◆ **How to complete this task**
Output every record verbatim, and omit each picture.

§

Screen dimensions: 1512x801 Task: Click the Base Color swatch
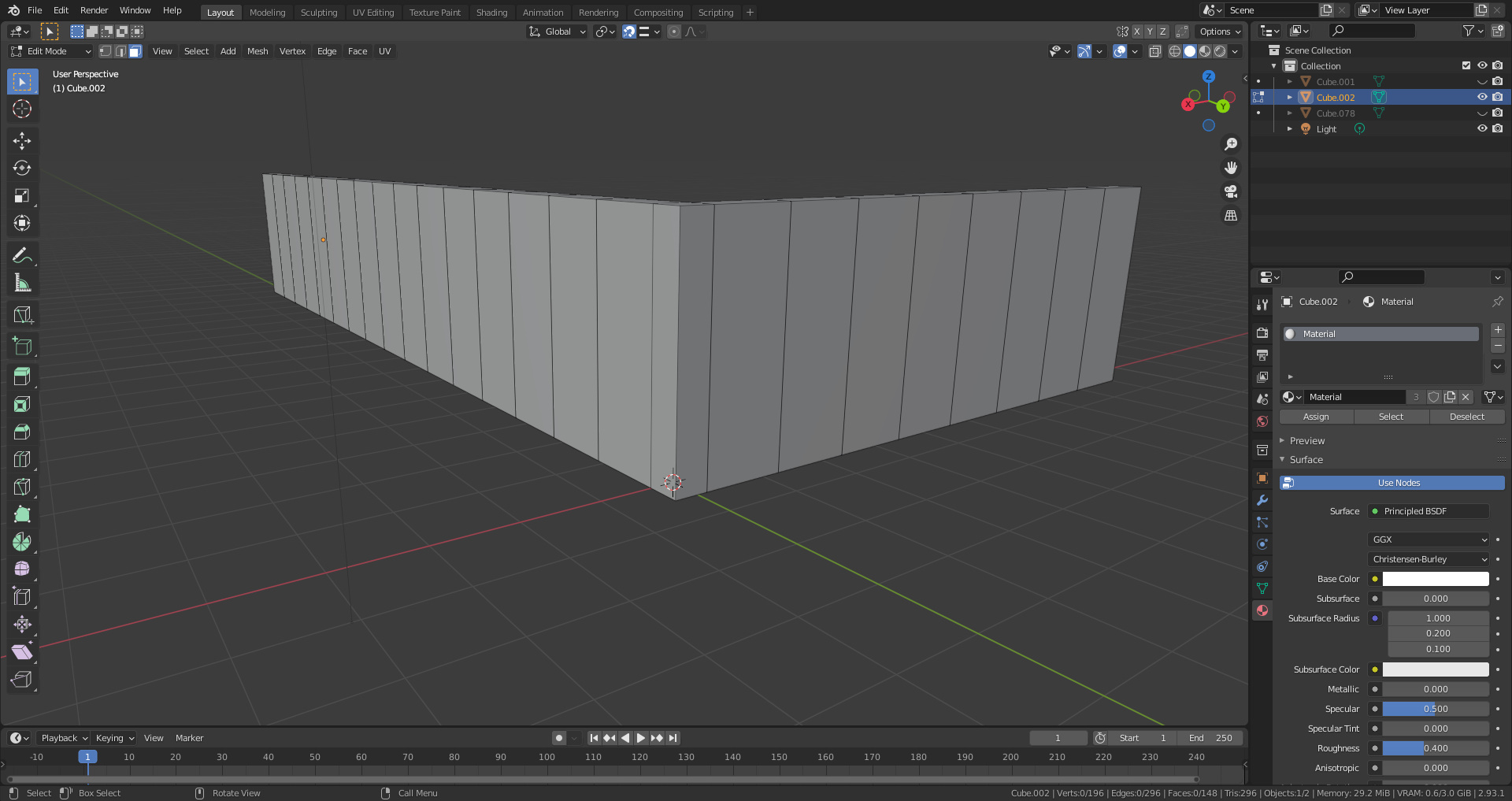click(x=1435, y=579)

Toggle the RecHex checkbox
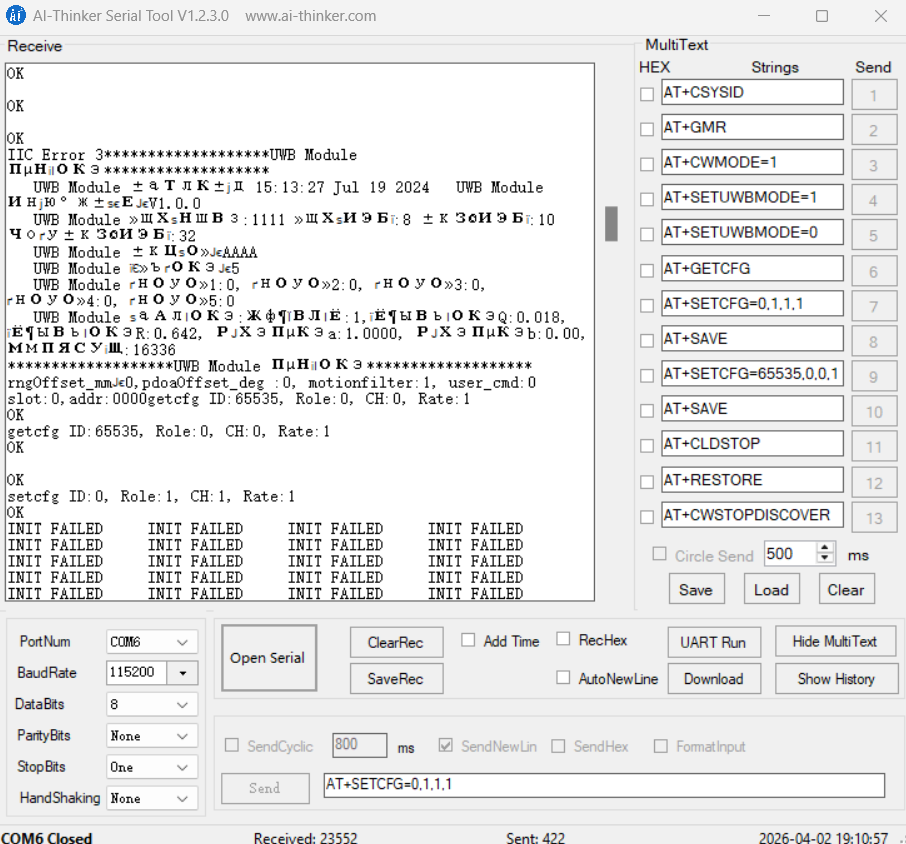coord(563,640)
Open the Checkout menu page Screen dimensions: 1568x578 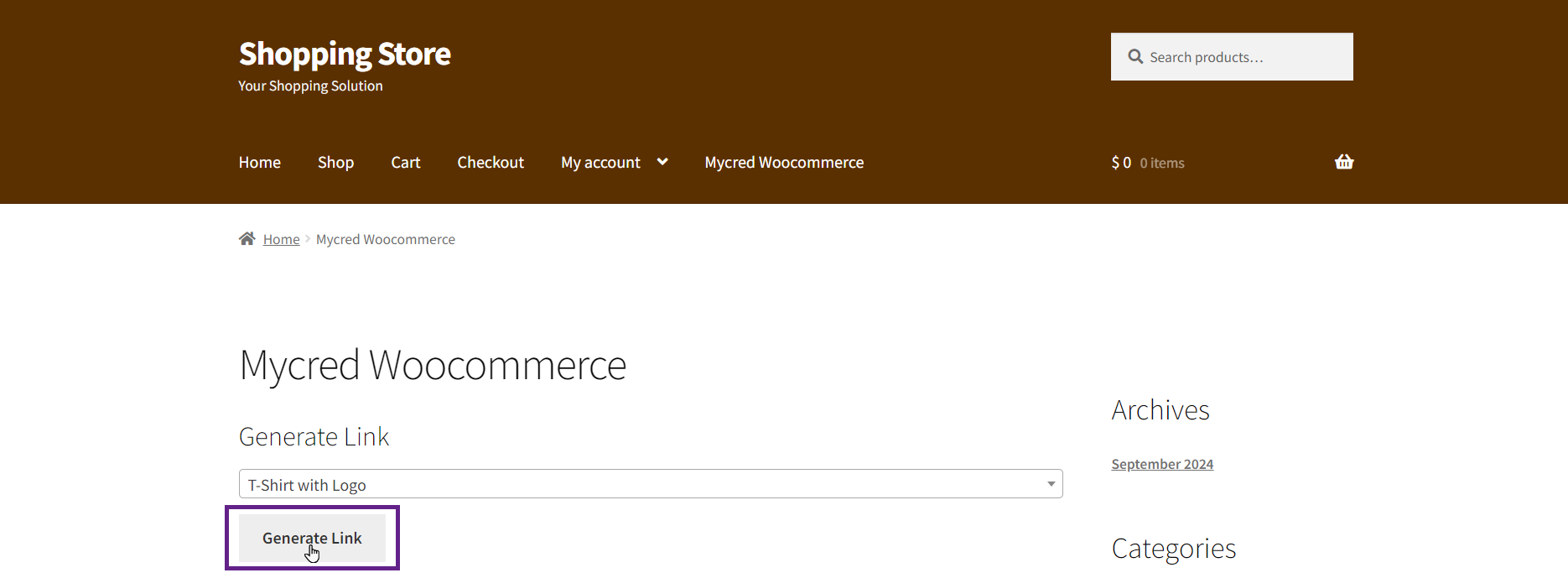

§

◆ **Answer box**
Screen dimensions: 1512x801 Task: Click the Base Color swatch
click(x=1435, y=579)

Toggle the RecHex checkbox
coord(563,640)
Open the Checkout menu page Screen dimensions: 1568x578 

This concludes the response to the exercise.